Quoted passage |

As the Council opened, Louis Bouyer had warned against two dangers besetting the liturgists: taking refuge in an immobile traditionalism, in which liturgy would petrify; and rejecting altogether the domain of the sacred, the force of tradition, and the sense of reverence, in the name of a spurious purity.8 The actions of the Council rendered the former impossible, except among small groups which soon became openly schismatic. The uncertainties of the time, however, guaranteed that the latter course would have strong appeal. What was surprising was that it encountered so little opposition, except among relatively untutored and unsophisticated people.

Early in the fateful year 1966 a Benedictine monk articulated the new spirit: worship was to be characterized above all by spontaneity; he suggested that a successful Mass might be one which generated “the fun of a successful cocktail party”.9 A Lutheran architect, taking his inspiration from the German theologian Dietrich Bonhoeffer, urged that designers of churches “deal unabashedly with the finite, the ordinary, the secular, the everyday, the contemporary, the particular. And he ought to avoid … all those temptations to make of a church something different, special, or ‘religious’”.10 A Jesuit characterized traditional liturgy as a breeding ground for atheism, because it seemed to make God irrelevant to life.11 A retreat master proclaimed that “the retreat is no time for long faces and frowning concentration”.12 A future archbishop of Milwaukee suggested that worship is no longer to convey “a feeling of infinity or eternity or the world beyond — an experience of man approaching God that is unique to that moment”, which would lead to “a new archaism and a neo-archaeologism”, but “is to be primarily the communal sensitivity that I am one with my brother next to me and that our song is our common twentieth-century situation….” He urged that sacred music “deny her exalted position of being a ‘telephone to the beyond’”.13

At the 1966 Liturgical Week in Houston, Texas, a Jesuit theologian expounded with conviction Harvey Cox’s thesis about secularity and warned that worship could be a form of escape from the demands of social justice. Mary Perkins Ryan lamented that the Eucharist was still not fully recognizable for what it is — a community meal. Cautiously she suggested that other elements besides bread and wine might be used. A parish priest on the board of the Liturgical Conference said he found the exuberance of amateur skaters at Rockefeller Center more truly liturgical than Mass in a nearby church. He noted, however, that the spirit of celebration cannot be sustained indefinitely and pointed to the bullfight as an outstanding ritual celebration.14

Although such ideas represented a radical departure from the spirit and goals of the Liturgical Movement prior to the Council, they were not much debated and by the end of 1966 seem to have compelled general assent among liturgists, although there were commanders and foot soldiers from the earlier wars who saw that the new conflict was not theirs and dropped out.

Source material |
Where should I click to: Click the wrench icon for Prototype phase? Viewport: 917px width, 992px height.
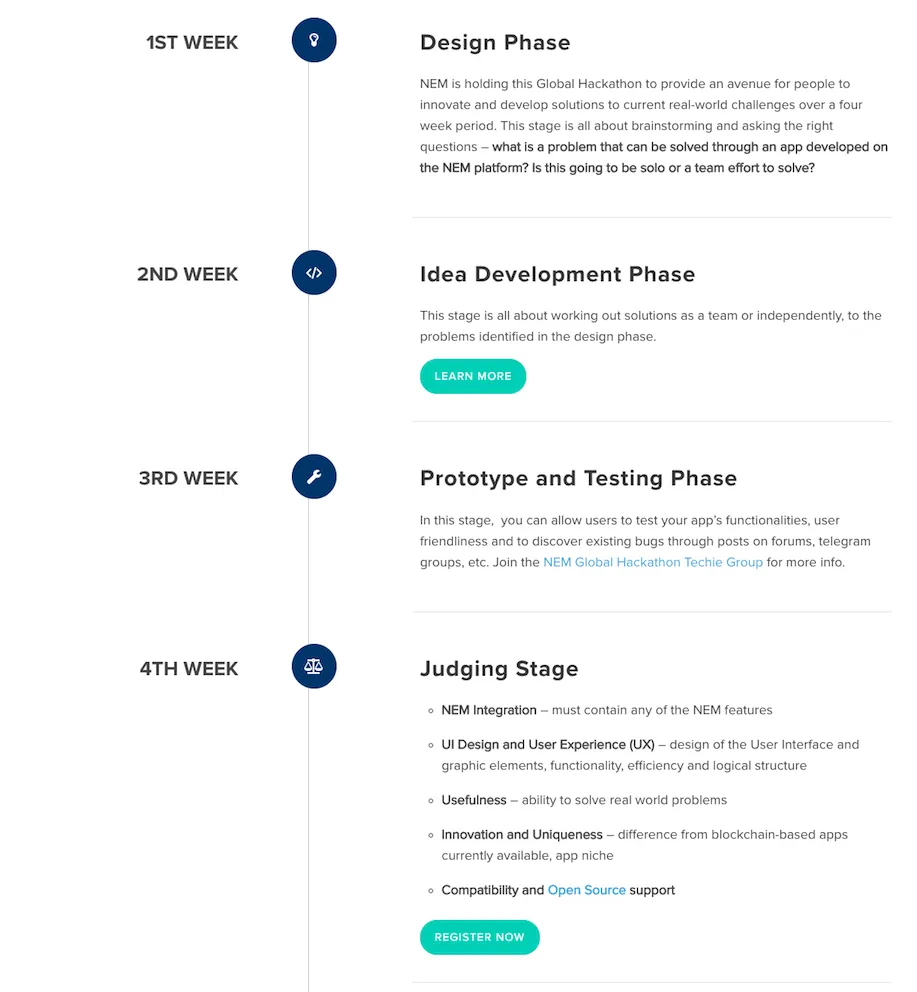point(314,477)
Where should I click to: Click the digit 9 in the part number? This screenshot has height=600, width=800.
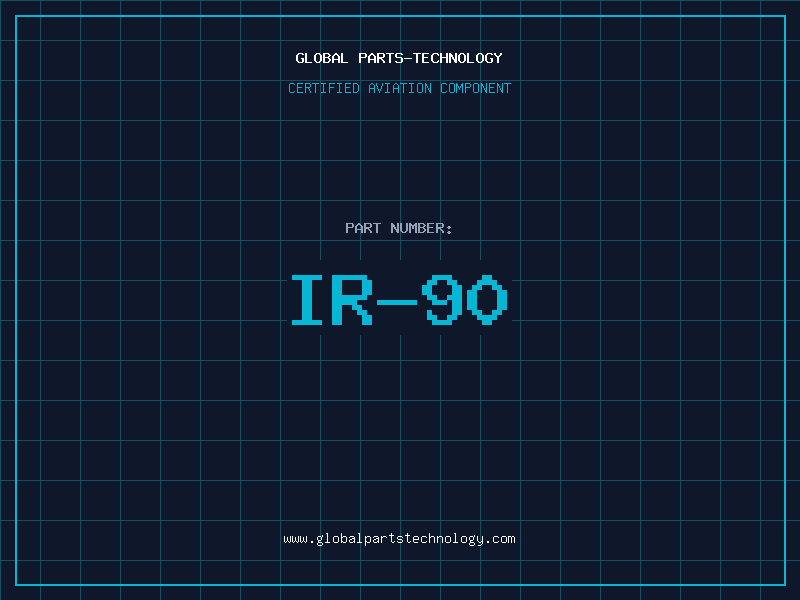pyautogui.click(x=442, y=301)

Set of tasks |
1. In the passage on liturgy after the Council, in what city was the 1966 Liturgical Week held?
2. Continue the passage on liturgy after the Council, starting right after its final sentence.

In response |
1. Houston, Texas

2.
By early 1967 a new editor of Worship admitted that the relationship of the sacred and the secular was a crucial one for the liturgy but thought it could be dealt with by recognizing that “contemporary man does not deny the transcendental, but he seeks it within the life of this world…. There is no hope for a liturgical reform which would equate the secular with the profane”. He was appalled at the state of the religious arts and thought most theaters and museums were better expressions of the sacred than contemporary church buildings.15

A British composer urged that all music of the past be banished from the churches and relegated to the concert halls,16 and the future archbishop of Milwaukee complained that the Divine Office was too “God-centered and vertical”.17

The editor of Worship wondered why liturgists could not learn from American civic pageantry how to construct relevant liturgies; the president, for example, does not wear special vestments at his inauguration, and chanting is clearly out of place in American culture. Since the rest of the world seems destined to become Americanized, he thought liturgies built on the American model would gradually come to have wide usefulness.18

In 1969 the General Secretariat of Concilium, an influential group of European theologians that published a periodical, Concilium, rejected the “‘mythical’ symbols which lend a magic superstitious character to public prayer and devotion, the unhealthy climate of escapist dreams”. They called for “the symbols of a freedom which creates its own forms, its own interhuman dialogue where man represents God and finds his image of God”.

A Spanish Benedictine, writing in a Concilium volume on liturgy, contemptuously dismissed all the “archaic” and “meaningless” trappings of worship and warned that it created the “practicing type” of Catholic rather than the “believing type”. The former was characterized as living in fear, unfree, compulsively searching for security, guilty of “the sin of magic”, while the latter type seeks by free and personal efforts to create “a more just world”. In the same volume, an Italian composer heaped praises on the youth Masses in which “one expresses oneself and realizes oneself” and dismissed the organ as expressive of “a decidedly senile spirituality”. Concerning traditional worship he said that “Only a god of the dead could be pleased with such glacial homage and the faithful who do not rebel on seeing the communitary [sic] enclosed in such a funereal apparatus probably believe not in the God of rites but in the rites themselves”.19

Against all this, relatively few authoritative voices were raised. One of the most eloquent was the Anglican theologian John Macquarrie, who recognized a great crisis of faith and not simply a controversy over the forms of worship.20 Dietrich von Hildebrand, a layman who had written perceptively about liturgy for many years, warned about the Trojan horse in the City of God.21 Jacques Maritain, the principal intellectual mentor of two generations of Catholic reformers, expressed profound misgivings in The Peasant of the Garonne. Louis Bouyer dissected the decomposition of Catholicism.22

For the most part, however, such attitudes were dismissed as merely reactionary. Little effort was made to extract what was valid from these critiques.

The liturgical revolution which occurred with such remarkable speed in a year’s time left liturgists in an anomalous situation, however. Once the principle had been accepted that liturgy should be relevant in a secular way, cutting itself off from the world in no significant manner, deliberately modern, and as far as possible spontaneous and expressive of personal feelings, it was clear that the established liturgy, even as reformed by the Council and assuming further changes in the proximate future, was not very usable. All inheritances from the past, all set prayers and gestures, all prescribed forms were more or less arbitrary, and insofar as they still had relevance, that relevance had to be tested in each case. In a sense the official liturgy was to be considered guilty until proved innocent.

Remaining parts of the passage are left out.